Assignment: Begin the copy at the line containing "This screenshot has width=933, height=636." in the data below and end it at the line containing "683x455 pixels.", keeping each line exact and leaving out pictures.

Source data:

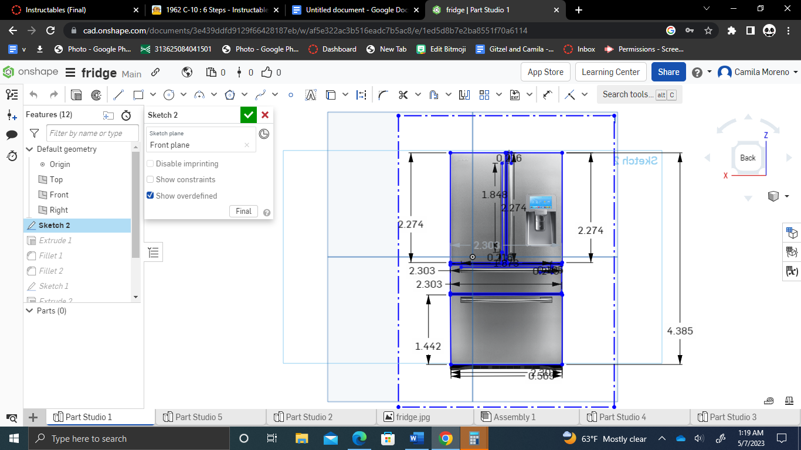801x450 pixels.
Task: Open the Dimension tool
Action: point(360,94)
* * *
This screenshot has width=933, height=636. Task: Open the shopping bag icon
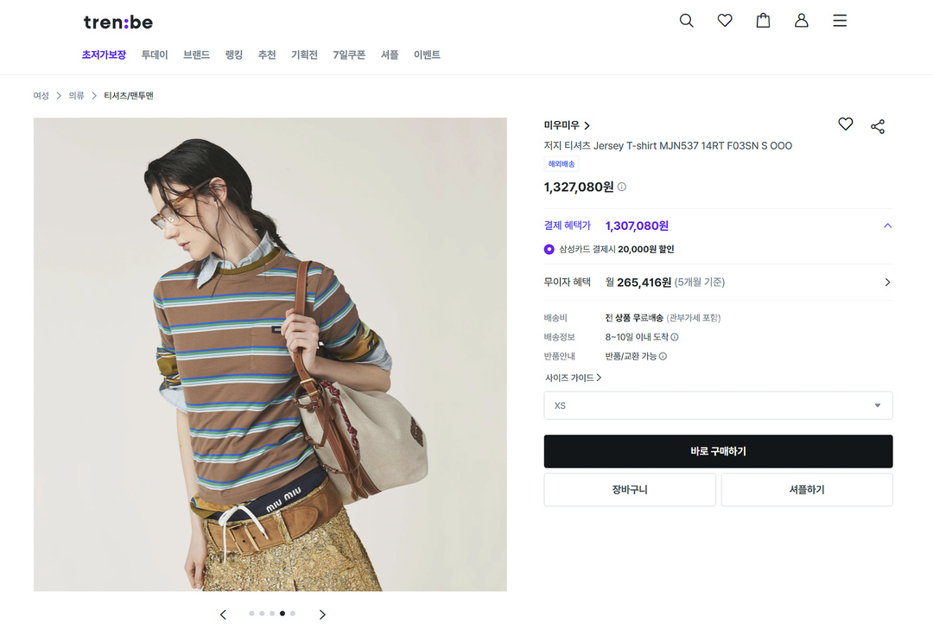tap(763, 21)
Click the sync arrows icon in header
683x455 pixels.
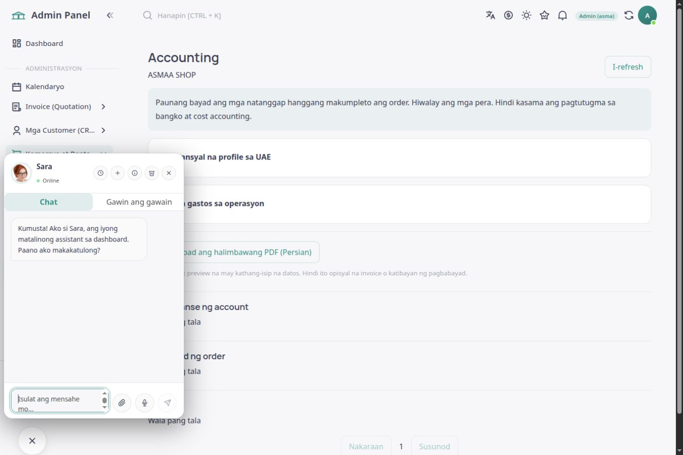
...
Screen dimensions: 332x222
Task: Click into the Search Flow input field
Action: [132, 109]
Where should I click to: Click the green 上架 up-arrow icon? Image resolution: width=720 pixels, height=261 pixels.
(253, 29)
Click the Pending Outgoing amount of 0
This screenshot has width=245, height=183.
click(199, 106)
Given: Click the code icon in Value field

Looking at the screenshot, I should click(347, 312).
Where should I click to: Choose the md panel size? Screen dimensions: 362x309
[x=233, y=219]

Answer below:
This screenshot has width=933, height=636. Task: Open the shopping bag icon
tap(763, 21)
Click the sync arrows icon in header
683x455 pixels.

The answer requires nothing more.